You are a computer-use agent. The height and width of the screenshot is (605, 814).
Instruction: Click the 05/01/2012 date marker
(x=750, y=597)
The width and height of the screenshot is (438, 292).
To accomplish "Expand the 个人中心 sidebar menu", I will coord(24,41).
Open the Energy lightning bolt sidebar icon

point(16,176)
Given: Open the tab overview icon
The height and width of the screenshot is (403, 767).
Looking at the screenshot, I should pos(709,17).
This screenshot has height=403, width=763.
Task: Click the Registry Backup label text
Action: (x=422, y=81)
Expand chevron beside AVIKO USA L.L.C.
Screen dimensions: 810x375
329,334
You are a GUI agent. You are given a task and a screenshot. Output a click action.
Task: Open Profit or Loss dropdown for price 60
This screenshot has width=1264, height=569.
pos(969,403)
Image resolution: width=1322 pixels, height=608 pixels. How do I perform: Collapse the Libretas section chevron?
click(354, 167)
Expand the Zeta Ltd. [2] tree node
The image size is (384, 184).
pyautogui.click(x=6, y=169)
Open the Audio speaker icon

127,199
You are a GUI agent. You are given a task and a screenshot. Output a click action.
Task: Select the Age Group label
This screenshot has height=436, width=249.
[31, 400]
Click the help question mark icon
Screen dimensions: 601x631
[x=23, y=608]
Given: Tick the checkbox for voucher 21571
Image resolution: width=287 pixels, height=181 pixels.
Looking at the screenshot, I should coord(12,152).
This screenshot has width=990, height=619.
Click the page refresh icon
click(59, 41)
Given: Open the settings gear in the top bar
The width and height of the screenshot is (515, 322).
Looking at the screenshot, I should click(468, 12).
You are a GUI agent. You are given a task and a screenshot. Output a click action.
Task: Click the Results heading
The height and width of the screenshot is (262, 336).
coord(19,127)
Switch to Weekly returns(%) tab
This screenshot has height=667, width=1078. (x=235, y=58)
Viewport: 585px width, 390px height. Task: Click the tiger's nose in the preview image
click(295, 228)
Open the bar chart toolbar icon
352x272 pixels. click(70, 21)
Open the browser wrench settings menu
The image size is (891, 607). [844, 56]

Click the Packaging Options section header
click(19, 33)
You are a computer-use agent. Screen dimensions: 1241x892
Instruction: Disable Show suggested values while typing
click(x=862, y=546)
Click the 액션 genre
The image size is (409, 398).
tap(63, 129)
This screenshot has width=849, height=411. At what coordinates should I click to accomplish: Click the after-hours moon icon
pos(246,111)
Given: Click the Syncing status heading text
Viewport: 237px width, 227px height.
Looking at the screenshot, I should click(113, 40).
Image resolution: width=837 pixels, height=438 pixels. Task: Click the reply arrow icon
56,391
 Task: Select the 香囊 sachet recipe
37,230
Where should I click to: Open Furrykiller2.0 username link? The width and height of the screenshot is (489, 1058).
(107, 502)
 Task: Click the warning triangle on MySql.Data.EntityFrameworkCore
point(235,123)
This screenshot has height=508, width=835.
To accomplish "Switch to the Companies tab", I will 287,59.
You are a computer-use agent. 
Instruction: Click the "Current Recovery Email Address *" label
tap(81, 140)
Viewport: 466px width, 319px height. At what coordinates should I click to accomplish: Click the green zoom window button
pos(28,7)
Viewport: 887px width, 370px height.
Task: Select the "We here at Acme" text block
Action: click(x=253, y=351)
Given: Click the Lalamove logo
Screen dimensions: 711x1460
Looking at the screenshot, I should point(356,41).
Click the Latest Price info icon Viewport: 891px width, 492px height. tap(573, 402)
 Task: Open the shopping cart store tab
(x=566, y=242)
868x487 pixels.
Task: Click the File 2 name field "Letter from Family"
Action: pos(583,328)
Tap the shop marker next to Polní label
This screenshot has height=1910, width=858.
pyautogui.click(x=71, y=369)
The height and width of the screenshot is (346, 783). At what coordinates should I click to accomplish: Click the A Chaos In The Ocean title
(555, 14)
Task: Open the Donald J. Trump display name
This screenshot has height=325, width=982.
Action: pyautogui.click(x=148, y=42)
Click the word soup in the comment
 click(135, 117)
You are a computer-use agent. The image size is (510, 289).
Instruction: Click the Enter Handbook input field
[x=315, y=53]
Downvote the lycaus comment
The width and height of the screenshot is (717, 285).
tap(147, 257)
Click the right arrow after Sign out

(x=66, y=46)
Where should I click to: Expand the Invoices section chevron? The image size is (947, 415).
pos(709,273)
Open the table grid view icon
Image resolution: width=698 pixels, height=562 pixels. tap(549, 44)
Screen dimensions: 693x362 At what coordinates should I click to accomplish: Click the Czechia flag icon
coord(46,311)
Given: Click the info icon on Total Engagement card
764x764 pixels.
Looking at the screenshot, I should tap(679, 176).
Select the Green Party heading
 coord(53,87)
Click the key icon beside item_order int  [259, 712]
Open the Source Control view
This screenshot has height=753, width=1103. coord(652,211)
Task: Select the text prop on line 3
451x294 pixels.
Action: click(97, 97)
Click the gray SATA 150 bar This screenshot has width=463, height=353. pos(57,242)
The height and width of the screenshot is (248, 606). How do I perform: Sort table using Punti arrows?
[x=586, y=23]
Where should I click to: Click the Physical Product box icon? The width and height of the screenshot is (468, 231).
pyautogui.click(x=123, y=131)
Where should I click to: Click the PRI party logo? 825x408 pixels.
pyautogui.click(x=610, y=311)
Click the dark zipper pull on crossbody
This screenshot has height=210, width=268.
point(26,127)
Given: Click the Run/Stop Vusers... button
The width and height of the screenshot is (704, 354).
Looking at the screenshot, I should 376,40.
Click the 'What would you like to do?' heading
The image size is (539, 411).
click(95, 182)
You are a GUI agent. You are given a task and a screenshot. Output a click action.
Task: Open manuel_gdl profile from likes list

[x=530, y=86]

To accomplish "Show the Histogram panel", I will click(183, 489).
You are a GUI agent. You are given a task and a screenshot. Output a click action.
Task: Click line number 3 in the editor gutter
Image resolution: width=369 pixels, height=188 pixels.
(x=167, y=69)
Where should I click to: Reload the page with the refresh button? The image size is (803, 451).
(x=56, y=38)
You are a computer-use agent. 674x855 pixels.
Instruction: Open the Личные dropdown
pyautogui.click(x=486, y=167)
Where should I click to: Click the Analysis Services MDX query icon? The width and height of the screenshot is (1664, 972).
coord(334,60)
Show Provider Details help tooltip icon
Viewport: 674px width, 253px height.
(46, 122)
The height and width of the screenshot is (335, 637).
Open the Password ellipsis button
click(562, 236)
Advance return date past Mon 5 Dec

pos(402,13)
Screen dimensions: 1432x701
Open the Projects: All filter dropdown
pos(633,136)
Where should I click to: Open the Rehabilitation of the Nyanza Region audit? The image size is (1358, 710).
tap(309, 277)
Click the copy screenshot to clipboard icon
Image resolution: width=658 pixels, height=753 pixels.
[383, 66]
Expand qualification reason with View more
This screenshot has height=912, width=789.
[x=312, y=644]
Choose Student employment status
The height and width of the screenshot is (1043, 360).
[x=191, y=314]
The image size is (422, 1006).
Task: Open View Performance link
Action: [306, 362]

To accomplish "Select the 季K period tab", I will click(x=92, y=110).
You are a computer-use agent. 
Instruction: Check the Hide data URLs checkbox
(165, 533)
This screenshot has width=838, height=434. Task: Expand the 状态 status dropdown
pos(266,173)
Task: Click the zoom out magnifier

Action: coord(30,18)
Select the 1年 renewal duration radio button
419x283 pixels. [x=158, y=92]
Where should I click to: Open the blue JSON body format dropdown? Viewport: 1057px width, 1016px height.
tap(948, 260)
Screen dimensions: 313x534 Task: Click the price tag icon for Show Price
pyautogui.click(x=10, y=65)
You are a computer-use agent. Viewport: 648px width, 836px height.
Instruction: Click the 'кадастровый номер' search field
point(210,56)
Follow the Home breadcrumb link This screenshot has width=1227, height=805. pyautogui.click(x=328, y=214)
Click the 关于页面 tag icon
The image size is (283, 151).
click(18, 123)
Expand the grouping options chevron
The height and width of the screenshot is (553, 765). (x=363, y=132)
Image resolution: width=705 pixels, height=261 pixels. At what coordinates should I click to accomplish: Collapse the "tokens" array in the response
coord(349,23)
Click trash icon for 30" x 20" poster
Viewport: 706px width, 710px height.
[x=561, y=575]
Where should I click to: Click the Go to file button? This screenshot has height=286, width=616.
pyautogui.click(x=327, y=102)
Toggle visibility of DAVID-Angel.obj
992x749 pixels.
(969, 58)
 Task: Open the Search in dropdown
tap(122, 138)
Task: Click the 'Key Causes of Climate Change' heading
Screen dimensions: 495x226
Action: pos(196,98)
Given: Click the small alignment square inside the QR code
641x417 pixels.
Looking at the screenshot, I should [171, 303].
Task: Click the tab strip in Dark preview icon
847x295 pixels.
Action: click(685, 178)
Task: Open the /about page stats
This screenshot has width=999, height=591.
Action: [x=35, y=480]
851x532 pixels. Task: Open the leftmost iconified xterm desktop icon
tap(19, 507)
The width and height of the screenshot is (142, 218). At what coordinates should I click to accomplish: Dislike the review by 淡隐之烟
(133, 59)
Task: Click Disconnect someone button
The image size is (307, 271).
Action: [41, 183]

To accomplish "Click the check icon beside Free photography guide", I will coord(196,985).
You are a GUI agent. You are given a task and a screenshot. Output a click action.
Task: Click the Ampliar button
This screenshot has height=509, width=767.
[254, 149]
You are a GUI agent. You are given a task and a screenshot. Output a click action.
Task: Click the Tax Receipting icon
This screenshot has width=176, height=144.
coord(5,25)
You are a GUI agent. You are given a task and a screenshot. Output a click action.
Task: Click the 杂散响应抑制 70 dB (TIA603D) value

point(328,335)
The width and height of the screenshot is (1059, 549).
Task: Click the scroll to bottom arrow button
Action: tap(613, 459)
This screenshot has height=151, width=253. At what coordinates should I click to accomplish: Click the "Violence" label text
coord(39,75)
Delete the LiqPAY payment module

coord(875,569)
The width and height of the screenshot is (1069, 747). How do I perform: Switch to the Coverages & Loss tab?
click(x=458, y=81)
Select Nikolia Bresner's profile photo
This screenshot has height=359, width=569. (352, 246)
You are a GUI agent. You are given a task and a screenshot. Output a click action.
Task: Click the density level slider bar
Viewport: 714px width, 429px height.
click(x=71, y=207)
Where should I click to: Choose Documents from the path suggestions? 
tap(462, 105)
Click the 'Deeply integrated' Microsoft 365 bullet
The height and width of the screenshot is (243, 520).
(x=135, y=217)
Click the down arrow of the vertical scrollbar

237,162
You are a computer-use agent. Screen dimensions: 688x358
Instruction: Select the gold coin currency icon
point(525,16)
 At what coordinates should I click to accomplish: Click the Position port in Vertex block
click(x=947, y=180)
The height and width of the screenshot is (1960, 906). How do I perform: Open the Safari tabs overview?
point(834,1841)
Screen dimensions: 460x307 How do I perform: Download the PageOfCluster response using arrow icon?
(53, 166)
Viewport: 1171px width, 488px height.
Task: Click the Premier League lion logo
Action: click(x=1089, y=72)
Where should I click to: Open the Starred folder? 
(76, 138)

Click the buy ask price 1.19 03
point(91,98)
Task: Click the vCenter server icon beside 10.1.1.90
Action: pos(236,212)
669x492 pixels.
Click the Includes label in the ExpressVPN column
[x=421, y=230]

Task description:
Above are the records; copy exactly the lines from the line with "Task: Click the 'Key" through the line with "Task: Click the Tax Receipting icon", both included.

Answer box:
Task: Click the 'Key Causes of Climate Change' heading
Screen dimensions: 495x226
Action: pos(196,98)
Given: Click the small alignment square inside the QR code
641x417 pixels.
Looking at the screenshot, I should [171, 303].
Task: Click the tab strip in Dark preview icon
847x295 pixels.
Action: click(685, 178)
Task: Open the /about page stats
This screenshot has width=999, height=591.
Action: [x=35, y=480]
851x532 pixels. Task: Open the leftmost iconified xterm desktop icon
tap(19, 507)
The width and height of the screenshot is (142, 218). At what coordinates should I click to accomplish: Dislike the review by 淡隐之烟
(133, 59)
Task: Click Disconnect someone button
The image size is (307, 271).
Action: [41, 183]

To accomplish "Click the check icon beside Free photography guide", I will coord(196,985).
You are a GUI agent. You are given a task and a screenshot. Output a click action.
Task: Click the Ampliar button
This screenshot has height=509, width=767.
[254, 149]
You are a GUI agent. You are given a task and a screenshot. Output a click action.
Task: Click the Tax Receipting icon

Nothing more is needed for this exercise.